• _Required action_:
Type out each entry exactly as it appears, but keep every image out.

Records drawn from a dataset
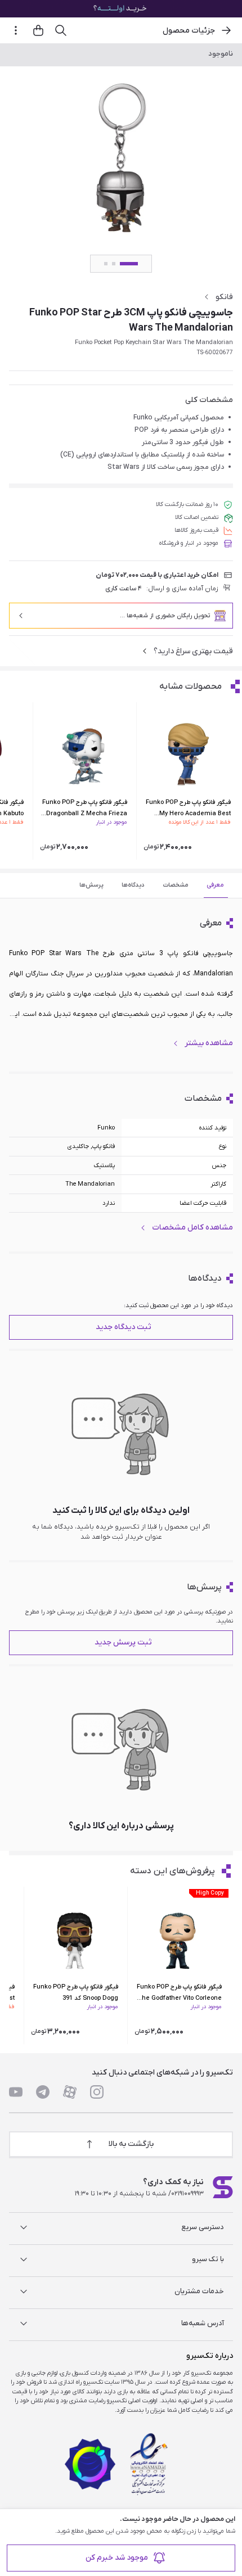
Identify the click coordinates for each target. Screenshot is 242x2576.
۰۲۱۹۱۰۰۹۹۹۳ (187, 2193)
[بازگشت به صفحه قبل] (226, 30)
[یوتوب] (16, 2092)
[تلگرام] (43, 2092)
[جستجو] (61, 30)
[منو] (16, 30)
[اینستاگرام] (97, 2092)
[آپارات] (70, 2092)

• _Response_:
Identify the click coordinates for each target. Screenshot is 242x2576.
۰۲۱۹۱۰۰۹۹۹۳ (187, 2193)
[بازگشت به صفحه قبل] (226, 30)
[یوتوب] (16, 2092)
[تلگرام] (43, 2092)
[جستجو] (61, 30)
[منو] (16, 30)
[اینستاگرام] (97, 2092)
[آپارات] (70, 2092)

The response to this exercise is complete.